▶ **PROVIDED MATERIAL**
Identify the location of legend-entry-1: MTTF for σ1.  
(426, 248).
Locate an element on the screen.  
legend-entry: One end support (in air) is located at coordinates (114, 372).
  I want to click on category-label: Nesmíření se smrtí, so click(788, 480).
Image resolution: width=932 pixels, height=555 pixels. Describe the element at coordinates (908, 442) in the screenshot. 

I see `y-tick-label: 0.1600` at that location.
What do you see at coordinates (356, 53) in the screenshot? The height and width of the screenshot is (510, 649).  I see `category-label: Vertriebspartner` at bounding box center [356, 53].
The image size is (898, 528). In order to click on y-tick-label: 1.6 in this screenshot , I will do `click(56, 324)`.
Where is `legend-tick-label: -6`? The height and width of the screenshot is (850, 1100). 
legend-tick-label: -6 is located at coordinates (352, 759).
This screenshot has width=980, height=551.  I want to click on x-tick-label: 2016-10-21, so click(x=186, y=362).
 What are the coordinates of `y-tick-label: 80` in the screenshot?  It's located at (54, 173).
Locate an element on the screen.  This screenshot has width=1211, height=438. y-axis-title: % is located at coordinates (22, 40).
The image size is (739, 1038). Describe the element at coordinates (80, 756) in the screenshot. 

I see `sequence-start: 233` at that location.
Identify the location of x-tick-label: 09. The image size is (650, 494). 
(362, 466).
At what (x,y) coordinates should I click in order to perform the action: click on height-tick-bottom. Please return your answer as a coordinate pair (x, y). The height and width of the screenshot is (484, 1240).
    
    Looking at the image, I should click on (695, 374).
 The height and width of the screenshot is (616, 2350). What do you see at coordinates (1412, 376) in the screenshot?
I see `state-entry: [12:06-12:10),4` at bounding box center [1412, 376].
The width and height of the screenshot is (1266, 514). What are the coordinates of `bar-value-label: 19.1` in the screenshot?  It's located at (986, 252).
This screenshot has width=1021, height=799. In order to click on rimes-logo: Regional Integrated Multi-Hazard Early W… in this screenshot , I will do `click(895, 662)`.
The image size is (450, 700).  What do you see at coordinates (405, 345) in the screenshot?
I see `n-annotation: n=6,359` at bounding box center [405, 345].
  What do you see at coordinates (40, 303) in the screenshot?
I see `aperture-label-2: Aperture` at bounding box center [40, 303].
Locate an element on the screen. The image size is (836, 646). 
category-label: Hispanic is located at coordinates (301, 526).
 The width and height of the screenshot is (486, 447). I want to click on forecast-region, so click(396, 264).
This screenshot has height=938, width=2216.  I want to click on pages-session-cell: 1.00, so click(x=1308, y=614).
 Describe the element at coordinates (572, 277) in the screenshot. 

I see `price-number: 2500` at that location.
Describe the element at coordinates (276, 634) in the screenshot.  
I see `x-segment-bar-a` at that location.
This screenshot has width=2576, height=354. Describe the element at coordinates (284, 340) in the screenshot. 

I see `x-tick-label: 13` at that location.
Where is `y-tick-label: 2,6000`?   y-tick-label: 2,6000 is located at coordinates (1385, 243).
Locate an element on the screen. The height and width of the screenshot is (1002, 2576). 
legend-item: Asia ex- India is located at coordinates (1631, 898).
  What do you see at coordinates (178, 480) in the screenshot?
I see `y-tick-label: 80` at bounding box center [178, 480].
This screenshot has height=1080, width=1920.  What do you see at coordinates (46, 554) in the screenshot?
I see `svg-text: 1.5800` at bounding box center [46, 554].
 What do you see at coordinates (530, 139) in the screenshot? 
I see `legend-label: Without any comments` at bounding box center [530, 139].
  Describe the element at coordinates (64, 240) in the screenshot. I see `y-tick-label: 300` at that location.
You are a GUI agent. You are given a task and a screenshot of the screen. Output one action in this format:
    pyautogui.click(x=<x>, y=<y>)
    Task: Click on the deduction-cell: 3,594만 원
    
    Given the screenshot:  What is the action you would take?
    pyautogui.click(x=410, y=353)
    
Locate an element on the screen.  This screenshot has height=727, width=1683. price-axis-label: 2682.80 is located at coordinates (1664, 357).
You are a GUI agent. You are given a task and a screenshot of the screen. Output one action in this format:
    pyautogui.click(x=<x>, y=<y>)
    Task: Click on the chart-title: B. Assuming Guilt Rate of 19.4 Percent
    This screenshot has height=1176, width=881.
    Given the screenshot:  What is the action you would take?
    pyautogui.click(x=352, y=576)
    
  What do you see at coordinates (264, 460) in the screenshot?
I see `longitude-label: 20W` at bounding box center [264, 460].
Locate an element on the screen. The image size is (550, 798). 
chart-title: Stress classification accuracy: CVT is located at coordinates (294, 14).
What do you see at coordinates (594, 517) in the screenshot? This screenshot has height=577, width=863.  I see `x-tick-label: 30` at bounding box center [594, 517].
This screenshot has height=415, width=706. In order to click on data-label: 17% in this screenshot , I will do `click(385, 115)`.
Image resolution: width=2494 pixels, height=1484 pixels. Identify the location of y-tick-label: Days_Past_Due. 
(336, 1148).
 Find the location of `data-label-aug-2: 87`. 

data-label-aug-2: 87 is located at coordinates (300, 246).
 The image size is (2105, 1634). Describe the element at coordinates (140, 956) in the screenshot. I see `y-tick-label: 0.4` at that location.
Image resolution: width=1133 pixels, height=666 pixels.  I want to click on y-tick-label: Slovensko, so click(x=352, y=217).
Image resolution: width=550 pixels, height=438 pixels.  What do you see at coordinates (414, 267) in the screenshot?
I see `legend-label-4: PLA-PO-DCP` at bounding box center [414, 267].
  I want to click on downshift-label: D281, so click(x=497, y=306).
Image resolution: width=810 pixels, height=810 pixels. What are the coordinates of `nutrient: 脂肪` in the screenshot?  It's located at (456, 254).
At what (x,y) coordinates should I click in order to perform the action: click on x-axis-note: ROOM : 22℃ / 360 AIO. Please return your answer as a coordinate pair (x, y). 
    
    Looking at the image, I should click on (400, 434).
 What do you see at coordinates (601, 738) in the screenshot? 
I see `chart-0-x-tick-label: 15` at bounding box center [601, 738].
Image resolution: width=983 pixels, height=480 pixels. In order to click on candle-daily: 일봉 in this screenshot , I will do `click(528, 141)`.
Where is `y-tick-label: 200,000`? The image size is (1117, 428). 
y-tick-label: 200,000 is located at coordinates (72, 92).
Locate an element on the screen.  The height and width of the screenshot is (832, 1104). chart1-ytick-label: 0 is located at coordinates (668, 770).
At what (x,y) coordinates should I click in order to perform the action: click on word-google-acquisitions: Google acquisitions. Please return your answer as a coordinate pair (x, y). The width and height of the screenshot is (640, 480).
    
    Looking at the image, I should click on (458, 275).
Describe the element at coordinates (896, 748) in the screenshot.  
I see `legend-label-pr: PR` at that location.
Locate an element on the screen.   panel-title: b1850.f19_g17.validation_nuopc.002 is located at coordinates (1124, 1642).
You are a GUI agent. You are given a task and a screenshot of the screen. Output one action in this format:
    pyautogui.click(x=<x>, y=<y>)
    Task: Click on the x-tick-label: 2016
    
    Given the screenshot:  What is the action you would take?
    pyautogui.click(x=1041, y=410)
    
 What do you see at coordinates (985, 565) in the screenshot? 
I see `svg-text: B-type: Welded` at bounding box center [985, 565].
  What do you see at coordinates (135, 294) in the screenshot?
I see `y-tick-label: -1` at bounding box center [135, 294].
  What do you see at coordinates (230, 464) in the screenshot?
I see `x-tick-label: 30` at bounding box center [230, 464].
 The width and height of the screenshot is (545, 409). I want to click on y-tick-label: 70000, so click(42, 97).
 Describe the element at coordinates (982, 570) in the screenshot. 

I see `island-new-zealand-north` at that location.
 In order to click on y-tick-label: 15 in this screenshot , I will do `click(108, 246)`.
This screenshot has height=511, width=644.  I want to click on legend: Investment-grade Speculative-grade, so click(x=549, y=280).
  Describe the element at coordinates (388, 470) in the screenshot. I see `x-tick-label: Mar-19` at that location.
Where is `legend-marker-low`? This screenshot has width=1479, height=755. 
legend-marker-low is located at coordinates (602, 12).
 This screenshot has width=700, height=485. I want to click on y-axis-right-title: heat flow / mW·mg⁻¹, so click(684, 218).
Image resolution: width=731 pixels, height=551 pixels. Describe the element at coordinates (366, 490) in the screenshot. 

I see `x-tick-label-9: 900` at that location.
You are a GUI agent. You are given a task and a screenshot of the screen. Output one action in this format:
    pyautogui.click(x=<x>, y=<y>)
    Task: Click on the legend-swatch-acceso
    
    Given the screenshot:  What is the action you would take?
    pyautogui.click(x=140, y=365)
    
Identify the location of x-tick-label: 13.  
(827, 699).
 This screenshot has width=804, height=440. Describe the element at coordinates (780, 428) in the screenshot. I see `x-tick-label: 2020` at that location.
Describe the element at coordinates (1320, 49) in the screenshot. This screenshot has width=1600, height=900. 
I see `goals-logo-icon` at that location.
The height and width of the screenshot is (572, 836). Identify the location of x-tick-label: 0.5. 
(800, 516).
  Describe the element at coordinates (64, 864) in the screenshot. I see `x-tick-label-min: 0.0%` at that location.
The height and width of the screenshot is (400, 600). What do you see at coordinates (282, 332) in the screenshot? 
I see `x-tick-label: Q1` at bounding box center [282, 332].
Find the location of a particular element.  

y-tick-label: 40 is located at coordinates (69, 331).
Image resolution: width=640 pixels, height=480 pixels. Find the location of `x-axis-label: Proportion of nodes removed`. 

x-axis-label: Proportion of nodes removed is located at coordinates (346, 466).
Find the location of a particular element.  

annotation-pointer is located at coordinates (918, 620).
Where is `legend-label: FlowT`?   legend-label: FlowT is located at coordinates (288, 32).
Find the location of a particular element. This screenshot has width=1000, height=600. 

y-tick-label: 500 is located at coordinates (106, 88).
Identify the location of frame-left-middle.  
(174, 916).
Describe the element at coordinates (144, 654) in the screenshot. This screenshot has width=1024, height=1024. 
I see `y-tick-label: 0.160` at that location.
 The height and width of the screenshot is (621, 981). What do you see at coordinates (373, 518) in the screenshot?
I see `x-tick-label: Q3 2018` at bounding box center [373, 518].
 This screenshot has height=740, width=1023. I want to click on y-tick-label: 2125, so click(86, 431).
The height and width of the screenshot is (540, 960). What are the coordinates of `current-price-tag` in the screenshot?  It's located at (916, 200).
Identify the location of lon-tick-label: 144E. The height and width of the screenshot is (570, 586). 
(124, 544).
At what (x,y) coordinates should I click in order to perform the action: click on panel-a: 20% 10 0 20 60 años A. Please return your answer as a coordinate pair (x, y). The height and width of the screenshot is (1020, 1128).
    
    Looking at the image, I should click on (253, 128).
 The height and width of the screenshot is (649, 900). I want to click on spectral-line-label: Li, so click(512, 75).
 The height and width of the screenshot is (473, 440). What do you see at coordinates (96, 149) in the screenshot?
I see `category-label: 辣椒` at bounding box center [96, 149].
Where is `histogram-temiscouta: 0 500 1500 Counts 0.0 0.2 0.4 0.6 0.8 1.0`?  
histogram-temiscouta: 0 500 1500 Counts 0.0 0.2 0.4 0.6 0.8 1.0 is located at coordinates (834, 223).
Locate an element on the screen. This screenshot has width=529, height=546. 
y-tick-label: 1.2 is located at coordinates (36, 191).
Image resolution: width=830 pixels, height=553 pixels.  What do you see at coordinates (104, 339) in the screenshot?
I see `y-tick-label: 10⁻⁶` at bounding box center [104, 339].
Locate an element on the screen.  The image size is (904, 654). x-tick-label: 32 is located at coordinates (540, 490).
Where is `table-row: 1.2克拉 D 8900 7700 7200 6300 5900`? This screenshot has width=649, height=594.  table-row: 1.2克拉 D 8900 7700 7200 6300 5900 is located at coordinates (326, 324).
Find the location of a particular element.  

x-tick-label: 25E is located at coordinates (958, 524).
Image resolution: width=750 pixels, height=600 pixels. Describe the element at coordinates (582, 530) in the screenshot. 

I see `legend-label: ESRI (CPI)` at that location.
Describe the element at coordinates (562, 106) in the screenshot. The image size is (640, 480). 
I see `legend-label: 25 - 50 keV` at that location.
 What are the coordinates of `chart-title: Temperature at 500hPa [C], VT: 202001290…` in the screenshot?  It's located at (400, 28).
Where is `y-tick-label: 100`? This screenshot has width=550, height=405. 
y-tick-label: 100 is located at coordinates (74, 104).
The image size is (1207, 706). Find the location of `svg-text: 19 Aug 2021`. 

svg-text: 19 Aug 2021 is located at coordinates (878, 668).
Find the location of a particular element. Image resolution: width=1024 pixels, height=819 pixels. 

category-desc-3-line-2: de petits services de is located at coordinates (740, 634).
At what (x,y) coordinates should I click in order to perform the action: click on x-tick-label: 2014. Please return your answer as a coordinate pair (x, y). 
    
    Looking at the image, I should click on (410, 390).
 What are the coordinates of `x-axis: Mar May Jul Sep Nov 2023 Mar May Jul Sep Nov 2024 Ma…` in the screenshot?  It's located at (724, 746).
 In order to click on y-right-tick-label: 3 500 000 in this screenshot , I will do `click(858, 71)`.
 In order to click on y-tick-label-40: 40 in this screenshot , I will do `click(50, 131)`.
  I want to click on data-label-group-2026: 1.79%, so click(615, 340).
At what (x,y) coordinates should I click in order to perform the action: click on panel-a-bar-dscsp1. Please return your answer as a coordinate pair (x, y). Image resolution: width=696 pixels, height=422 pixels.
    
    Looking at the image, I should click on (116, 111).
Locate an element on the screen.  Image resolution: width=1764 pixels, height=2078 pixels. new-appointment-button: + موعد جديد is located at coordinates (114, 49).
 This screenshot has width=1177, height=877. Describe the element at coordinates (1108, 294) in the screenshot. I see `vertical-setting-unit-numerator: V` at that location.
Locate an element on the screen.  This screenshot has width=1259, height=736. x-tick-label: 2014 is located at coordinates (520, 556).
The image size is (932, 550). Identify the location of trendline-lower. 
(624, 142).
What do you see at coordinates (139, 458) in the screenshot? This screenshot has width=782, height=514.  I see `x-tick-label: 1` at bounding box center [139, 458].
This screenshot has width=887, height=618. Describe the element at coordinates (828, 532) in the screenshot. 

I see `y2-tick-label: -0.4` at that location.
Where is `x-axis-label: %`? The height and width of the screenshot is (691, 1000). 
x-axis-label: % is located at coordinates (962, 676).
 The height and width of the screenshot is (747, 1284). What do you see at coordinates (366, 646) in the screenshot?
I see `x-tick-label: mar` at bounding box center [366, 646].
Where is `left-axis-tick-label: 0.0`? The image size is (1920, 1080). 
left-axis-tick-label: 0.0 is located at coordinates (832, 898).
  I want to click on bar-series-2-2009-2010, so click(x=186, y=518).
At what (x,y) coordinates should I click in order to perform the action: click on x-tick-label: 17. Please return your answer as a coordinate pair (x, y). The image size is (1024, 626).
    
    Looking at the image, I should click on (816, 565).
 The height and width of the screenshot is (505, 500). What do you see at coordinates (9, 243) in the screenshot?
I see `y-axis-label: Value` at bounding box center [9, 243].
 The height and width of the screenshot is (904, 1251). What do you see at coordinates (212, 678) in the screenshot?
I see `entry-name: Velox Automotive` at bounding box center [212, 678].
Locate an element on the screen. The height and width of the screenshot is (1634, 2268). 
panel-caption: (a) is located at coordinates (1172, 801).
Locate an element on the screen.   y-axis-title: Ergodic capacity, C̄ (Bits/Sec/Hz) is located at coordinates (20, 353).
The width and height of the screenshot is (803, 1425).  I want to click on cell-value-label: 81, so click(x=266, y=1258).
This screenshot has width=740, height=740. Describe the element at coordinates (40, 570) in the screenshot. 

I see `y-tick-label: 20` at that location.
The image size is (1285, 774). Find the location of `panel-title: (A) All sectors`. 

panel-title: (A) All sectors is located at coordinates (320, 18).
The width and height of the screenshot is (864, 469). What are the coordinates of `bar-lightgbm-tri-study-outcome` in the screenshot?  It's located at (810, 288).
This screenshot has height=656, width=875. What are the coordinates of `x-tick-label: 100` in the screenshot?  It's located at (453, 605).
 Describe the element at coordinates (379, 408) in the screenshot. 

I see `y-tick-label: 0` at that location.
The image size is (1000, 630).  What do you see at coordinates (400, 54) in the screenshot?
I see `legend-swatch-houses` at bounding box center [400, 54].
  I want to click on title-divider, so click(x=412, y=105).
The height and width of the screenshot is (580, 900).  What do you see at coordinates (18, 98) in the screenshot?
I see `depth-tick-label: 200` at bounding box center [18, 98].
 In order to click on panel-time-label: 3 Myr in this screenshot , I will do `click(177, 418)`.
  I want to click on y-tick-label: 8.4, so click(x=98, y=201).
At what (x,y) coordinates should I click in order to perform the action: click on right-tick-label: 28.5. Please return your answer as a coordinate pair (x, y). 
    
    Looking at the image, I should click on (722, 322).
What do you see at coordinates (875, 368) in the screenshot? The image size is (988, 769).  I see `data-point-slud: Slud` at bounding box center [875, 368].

▶ **WHAT NEEDS TO BE DONE**
Rewrite the data above as a numbered list with blank lines omitted, starting at the line containing "The width and height of the screenshot is (1266, 514)." and ending at the line containing "This screenshot has width=1021, height=799.", both included.

▶ **RESULT BELOW**
1. The width and height of the screenshot is (1266, 514). What are the coordinates of `bar-value-label: 19.1` in the screenshot?  It's located at (986, 252).
2. This screenshot has width=1021, height=799. In order to click on rimes-logo: Regional Integrated Multi-Hazard Early W… in this screenshot , I will do `click(895, 662)`.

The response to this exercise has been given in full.